Have you noticed that in the last few years there’s been a trend toward more open kitchen restaurants?
(In case you’re wondering, an open kitchen restaurant is an eatery where the food is prepared in full view of its customers.) This type of restaurant is popular for a couple reasons:
- Thanks to The Food Network, people are more interested in watching cooks do their thang.
- It’s reassuring to see how the sausage is made, literally and figuratively speaking.
Transparency is the key driver here. Consumers want to know more about the ingredients restaurants are using, where they’re coming from, and how they’re prepared. The open kitchen says, “We have nothing to hide. Our ingredients and preparation are top-notch. And even if you’re mean, we won’t spit in your food.”
But this trend towards transparency doesn’t stop in the kitchen.
Consumers are demanding transparency from all kinds of businesses. Why? Because they simply don’t trust them. And nowhere is this lack of trust more prevalent than on the web.
According to a survey published by Harris Interactive in 2012, 98% of the 1,900 Americans polled distrust information on the internet. And what were some of the main reasons why people said they don’t trust the web?
- Too many ads — 59%
- Risk of fraud — 51%
- Information is self-promotional — 53%
In other words, they don’t trust what they’re reading because they don’t trust the motivation behind it.
In a world where dirty laundry is aired on the regular, trust is a valuable commodity.
So how do you gain a prospect’s trust?
Look at open kitchen restaurants. How do they gain trust? By showing their customers exactly what’s going into their food preparation.
They don’t just say, “We use fresh, local ingredients and adhere to strict food health and safety requirements.” They put it on display.
To win the trust of your prospects, you have to demonstrate your willingness to show them how the sausage is made. If you’re a business that "makes great sausage," transparency can be used to your advantage.
And your website is the perfect place to start.
Be one with the prospect.
Any good copywriter will tell you that to write great copy, you have to put yourself in the prospect’s shoes. By thinking like your customer, you can identify some of the areas where transparency could have a huge impact on their decision to engage your services or buy your product.
Let’s say, for example, you offer free insurance quotes on your website and you’re wanting to improve your Get a Quote page. Right now, this is what the page says:
Request a Free Insurance Quote Please fill out the form below for a free, no hassle quote from several of the nation’s top insurance carriers.

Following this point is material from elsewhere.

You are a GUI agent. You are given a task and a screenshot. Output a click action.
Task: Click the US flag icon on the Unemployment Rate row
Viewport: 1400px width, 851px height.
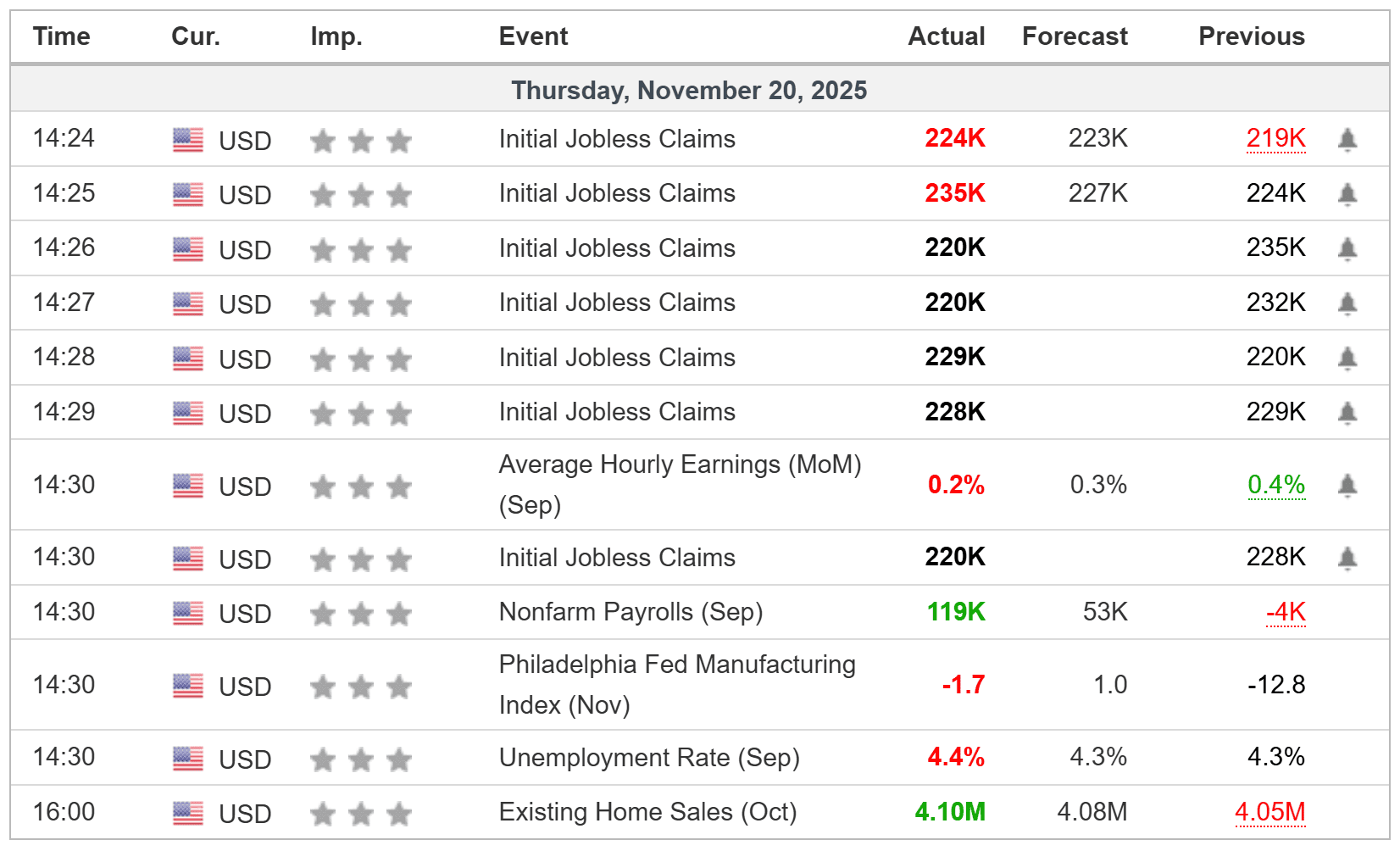tap(188, 757)
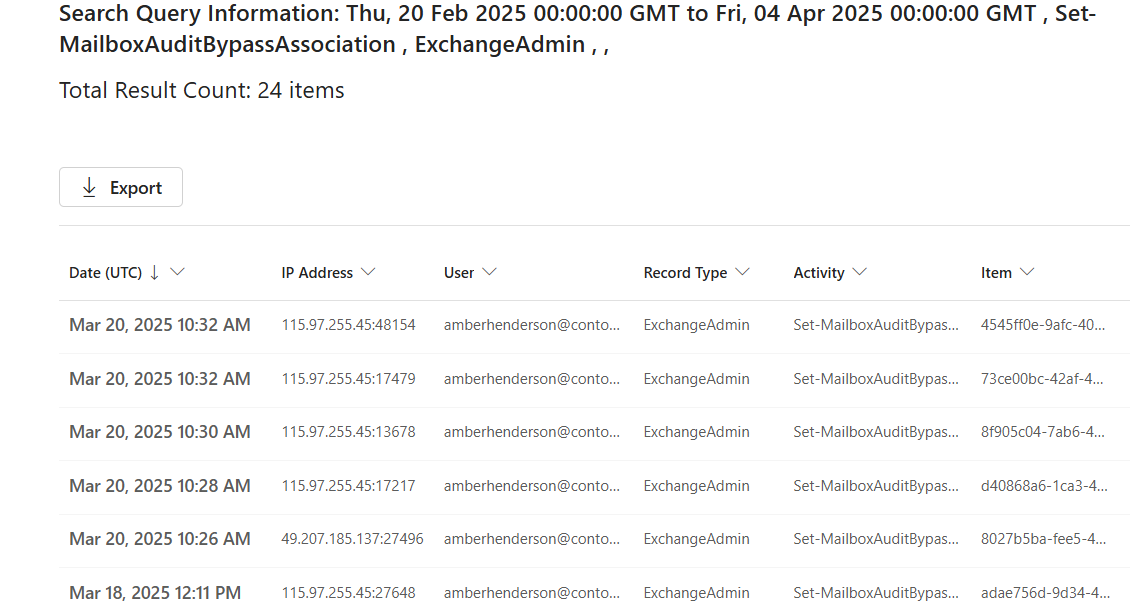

Okay. Not bad. It’s pretty blasé, but it’s clear and gets to the point.
Now think about the copy from a prospect’s point of view. What would keep them from filling out the form?
Perhaps they’re afraid their phone will explode? If you’ve ever filled out a quote form on one of those big name insurance comparison sites, you know what I’m talking about. You fill out one form, and what do you get in return? An endless stream of high-pressure sales calls!
Assuming you're the kind of business that would not do this, why not give them insight into what will happen when they fill out your form?
Free, No Hassle Insurance Quotes Please fill out the form below for a free quote comparison from several of the nation’s top insurance carriers. What happens when I fill out the form? We’re a small independent agency. We work for you, not the carriers. When you fill out the form, we’ll send you an email with your personalized quote comparison. You’ll also receive one call from a local agent to answer any questions you may have. That’s it. No pressure. Our agents are here to help.
By giving the prospect a peek behind the curtain, you can position your business as the good guy -- because that’s what you are!
What are some steps you can take right now?
Making your business more transparent online isn’t hard. But it does take time. Here are a few things you can start doing right now:
- Set up Google Authorship on your site so your face will show next to your blog posts in search. People trust faces and are more likely to click on a post with your smiling face next to it.
- Ditch the stock photos when you can and use real, high-quality photos of your staff and customers. You want people to see your a business with real, live people working there.
- Use your blog as an educational tool for prospective customers. Give them the unbiased information they need to make an informed decision regarding your service or product. Don’t sell.
- Put yourself in the mindset of a prospect and pretend like you’re visiting your website for the first time. As you click and read through the site, note areas where honesty and plain speak could alleviate some of the trust issues the user may be experiencing.
- Remember that Facebook page you set up three years ago? Start using it. Not as a way to sell but as a tool for showcasing your business's personality and to share the helpful content you're creating.
There was a time when anonymity was the norm on the internet. But that time is long gone.
If you’ve got nothing to hide, then why hide? Surprise your prospects with your candor, gain their trust, and then make the sale.